> [O QUE SE PEDE]
• a. Extraia do texto sobre a ação popular, sem qualquer alteração, o trecho que abre com as palavras que contêm "Considerações" e fecha com "popular – LAP).".
• b. Nos registos, troque "hamburger menu" por "side menu" no trecho que vai da linha que contém "Where should I" até ao fim dos registos, e reproduza só essas linhas, sem as imagens e sem outras mudanças.

> [TEXTO PARA LER]

+++

Ação popular
1.
Considerações
gerais.
Este
instituto caracteriza-se pela faculdade atribuída, por Lei, aos cidadãos para
que possam, mediante recurso ao contencioso, reagir perante atentados a bens
jurídicos coletivos quer seja de modo a protestar contra uma infração ou com um
objetivo preventivo face àqueles bens coletivos, enunciados no nº 3 do artigo
52º da Constituição da República Portuguesa (CRP), conforme o número 1 do
artigo 1º da Lei 83/95, de 31 de Agosto (Lei da ação popular – LAP).
Este
diploma surgiu um pouco “atrasado” face ao enunciado constitucional que a
reclamava (Art.º 52 CRP) e embora conformasse um generoso e inovador avanço na
tutela dos bens jurídicos que almejava proteger, não surdiu enquanto um
instituto totalmente novo no nosso ordenamento jurídico, uma vez que já o
artigo 822º do Código Administrativo, em sede de deliberações dos órgãos das
autarquias locais, já previa a possibilidade de recurso contencioso por parte
de qualquer cidadão eleitor ou contribuinte, desde que recenseado ou coletado
nessa mesma autarquia. Como refere LEBRE DE FREITAS, a ação popular que em 1995
nasceu acaba por ter a mesma natureza que a prevista no antigo artigo 822º do
Código Administrativo, embora com um âmbito de aplicação distinto, o dos
interesses coletivos e difusos, conforme se os números 1 e 3 do art.º 52 CRP e
ainda o artigo 1º LAP.
Assim,
ainda que com necessidade de alguma densificação (que será feita infra neste excurso), podemos
caracterizar o instituto em análise como um modo de tutela de interesses
difusos (daí VASCO PEREIRA DA SILVA se referir a este instituto como um modo de
defesa da legalidade e do interesse
público), mediante uma extensão da legitimidade procedimental e processual,
onde se dispensa um interesse direto do autor na demanda, tornando-se este,
como refere a regência, num sujeito nas
relações procedimentais e processuais quando não o foi no plano substantivo,
o que se consubstancia num modo de tutela que acresce à protecção jurídica
subjetiva.
2.
Traços
de regime
Citando
FABER, VASCO PEREIRA DA SILVA, nas suas lições de direito do ambiente, refere,
acerca das decisões administrativas, que “o que releva não são tanto as
decisões de situações concretas relativamente a pessoas determinadas, mas sim as
que criam condições gerais para que tais medidas aconteçam ”, sendo este género
de decisões (as gerais) enquadradas no que a regência denomina de dimensão multilateral das decisões, uma
vez que são susceptíveis de surtirem efeitos que afetam um grande número de
pessoas, incluindo-se aquelas que à situação são terceiros. Se se preferir, são
situações susceptíveis de produzirem externalidades, tendo este regime, que ora
expomos, sido criado com o intuito de corrigir o que de negativo destas
externalidades possa surgir.
No
plano da legitimidade, diga-se que a
pedra de toque deste regime reside na parte final do número 1 do artigo 2º
LAP, onde se dispensa o interesse direto dos interessados para intentarem uma
ação ao abrigo deste regime. Dizemos pedra
de toque precisamente porque todo o regime se deve moldar a esta
característica de regime, visto ser o espelho da sua thelos com origem constitucional, o de objetivar a defesa por
particulares de um conjunto de bens jurídicos que se apresentam como da
coletividade.

+++

> [REGISTOS DO CONJUNTO]
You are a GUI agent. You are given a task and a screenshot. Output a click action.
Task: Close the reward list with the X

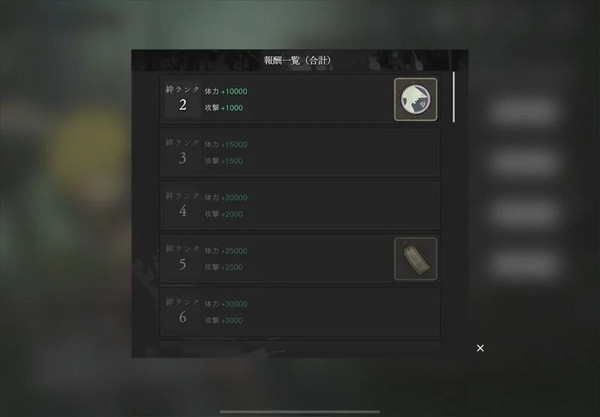[x=480, y=348]
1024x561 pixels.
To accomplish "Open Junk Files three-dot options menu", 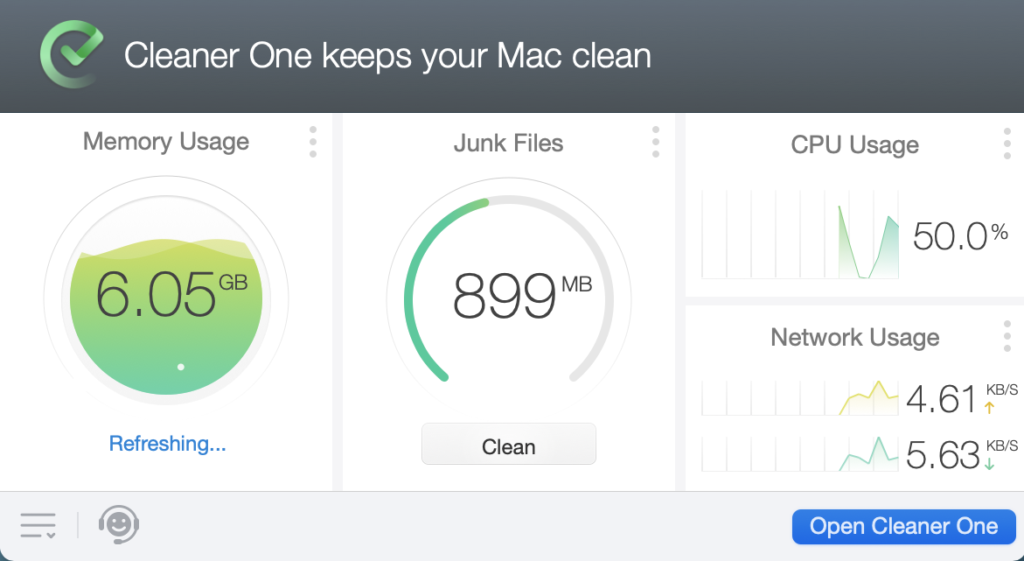I will [x=656, y=142].
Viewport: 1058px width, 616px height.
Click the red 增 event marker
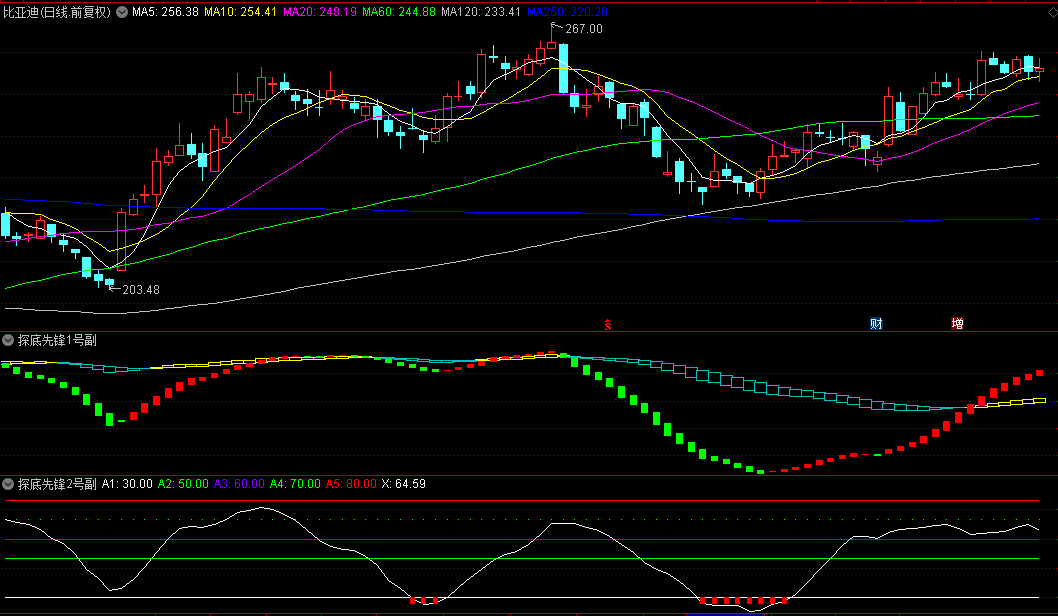coord(957,324)
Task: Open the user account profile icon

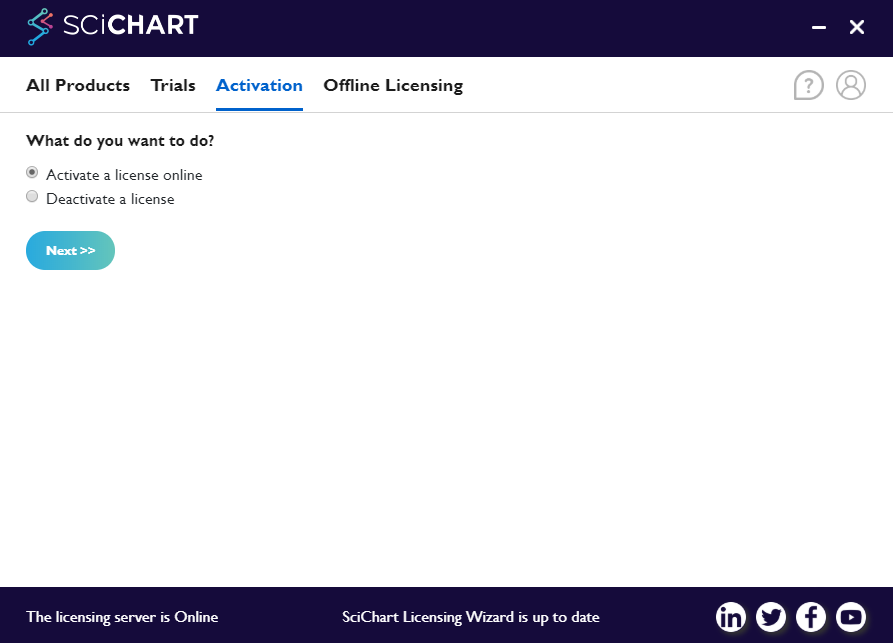Action: pyautogui.click(x=851, y=85)
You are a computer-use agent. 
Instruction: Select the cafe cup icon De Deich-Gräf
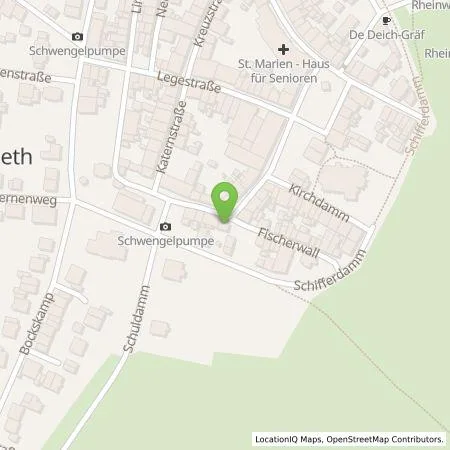pos(386,21)
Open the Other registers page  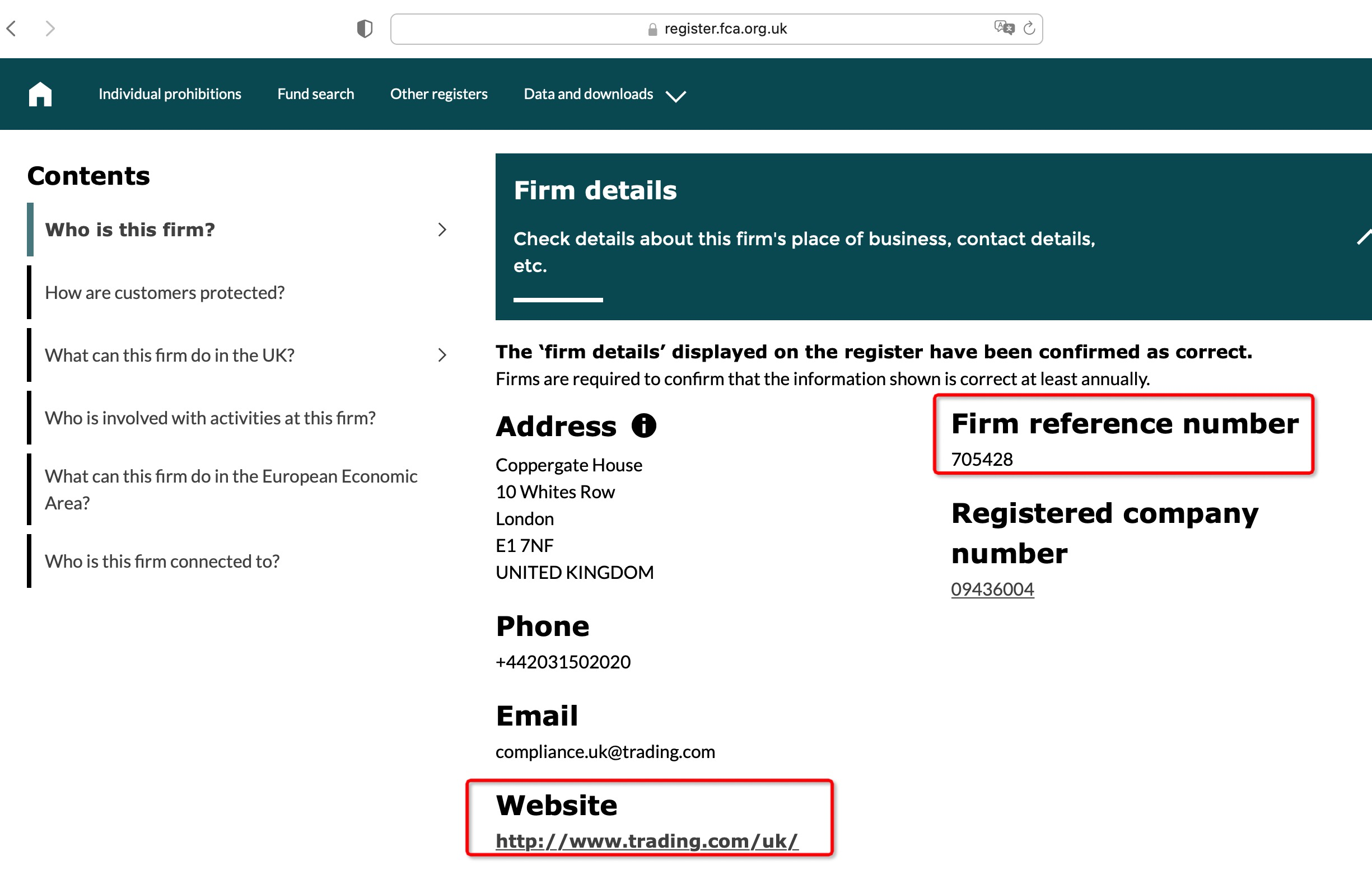point(438,94)
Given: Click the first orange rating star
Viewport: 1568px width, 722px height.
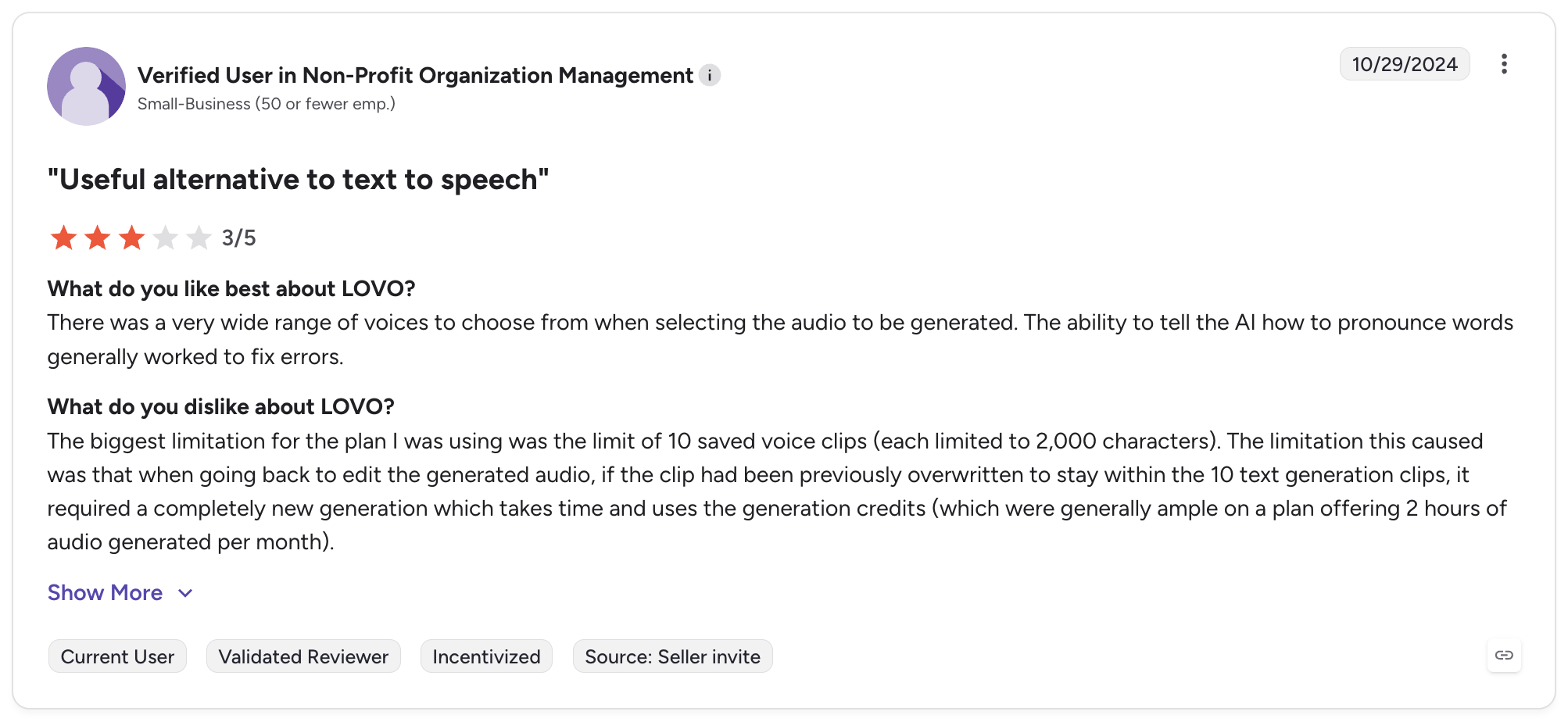Looking at the screenshot, I should (x=63, y=238).
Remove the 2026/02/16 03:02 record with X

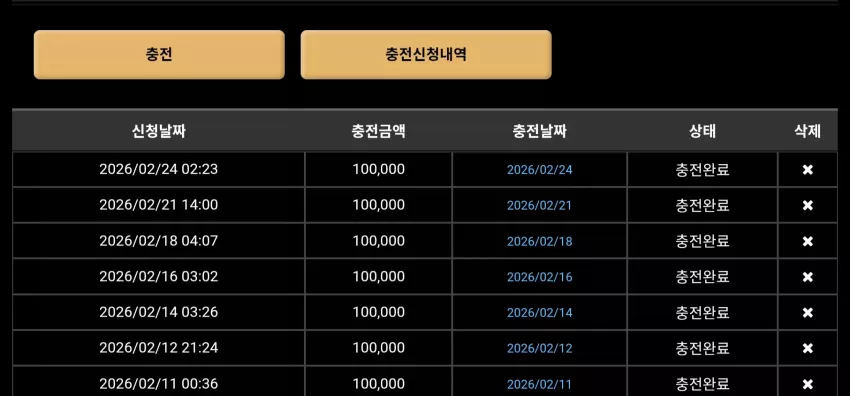tap(808, 277)
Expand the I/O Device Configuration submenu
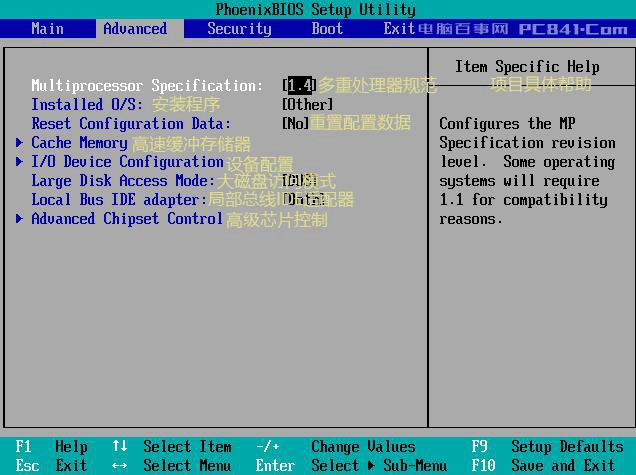 pos(127,162)
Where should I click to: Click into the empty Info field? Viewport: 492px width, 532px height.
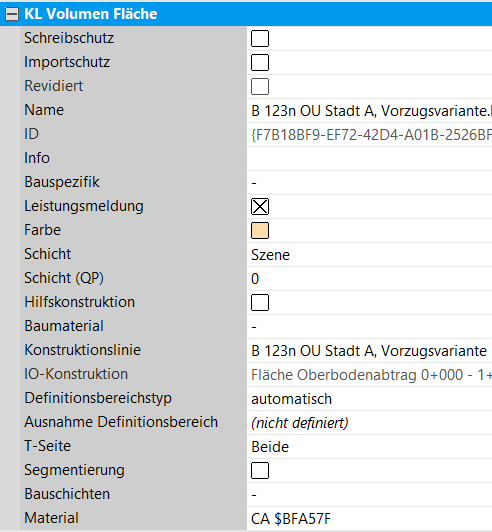[370, 159]
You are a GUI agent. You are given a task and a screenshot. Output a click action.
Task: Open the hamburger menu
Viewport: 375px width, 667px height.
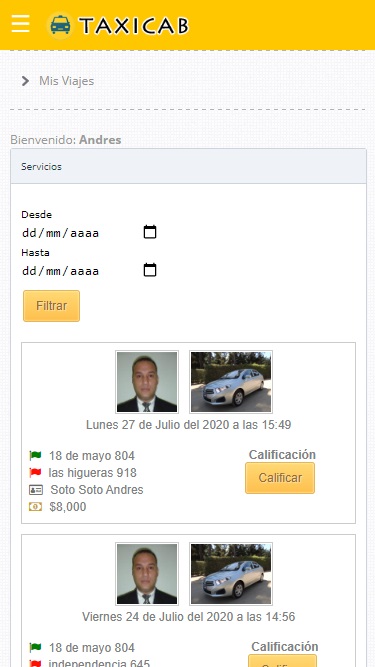pyautogui.click(x=20, y=23)
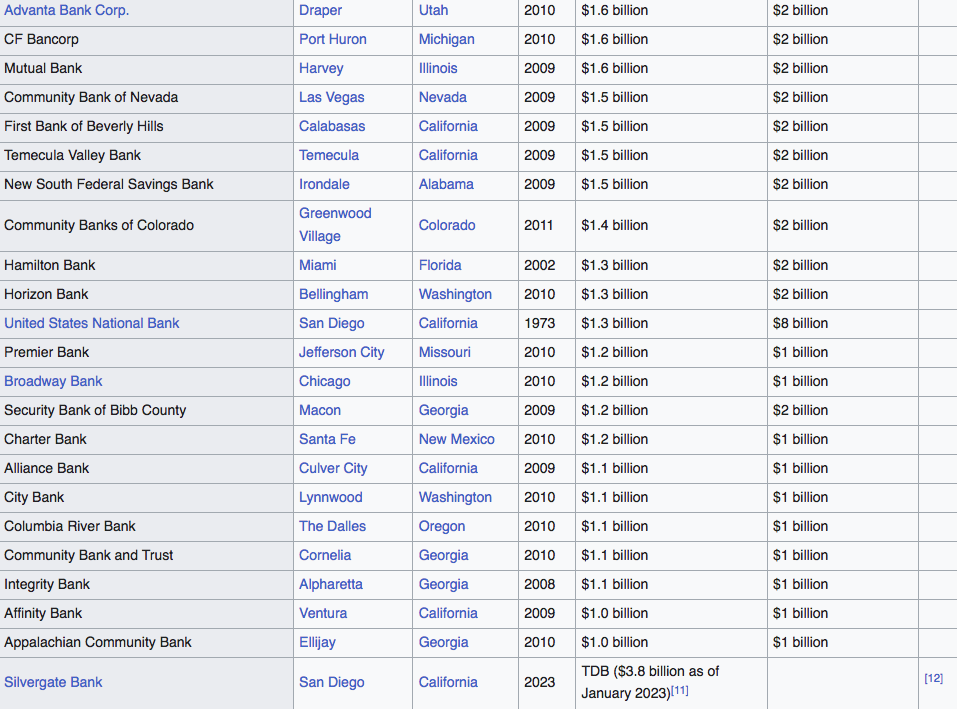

+++

> [RESPOSTAS ABAIXO]
• a.
Considerações
gerais.
Este
instituto caracteriza-se pela faculdade atribuída, por Lei, aos cidadãos para
que possam, mediante recurso ao contencioso, reagir perante atentados a bens
jurídicos coletivos quer seja de modo a protestar contra uma infração ou com um
objetivo preventivo face àqueles bens coletivos, enunciados no nº 3 do artigo
52º da Constituição da República Portuguesa (CRP), conforme o número 1 do
artigo 1º da Lei 83/95, de 31 de Agosto (Lei da ação popular – LAP).

• b.
Where should I click to: Click into the empty Info field? Viewport: 492px width, 532px height.
[370, 159]
You are a GUI agent. You are given a task and a screenshot. Output a click action.
Task: Open the side menu
Viewport: 375px width, 667px height.
pyautogui.click(x=20, y=23)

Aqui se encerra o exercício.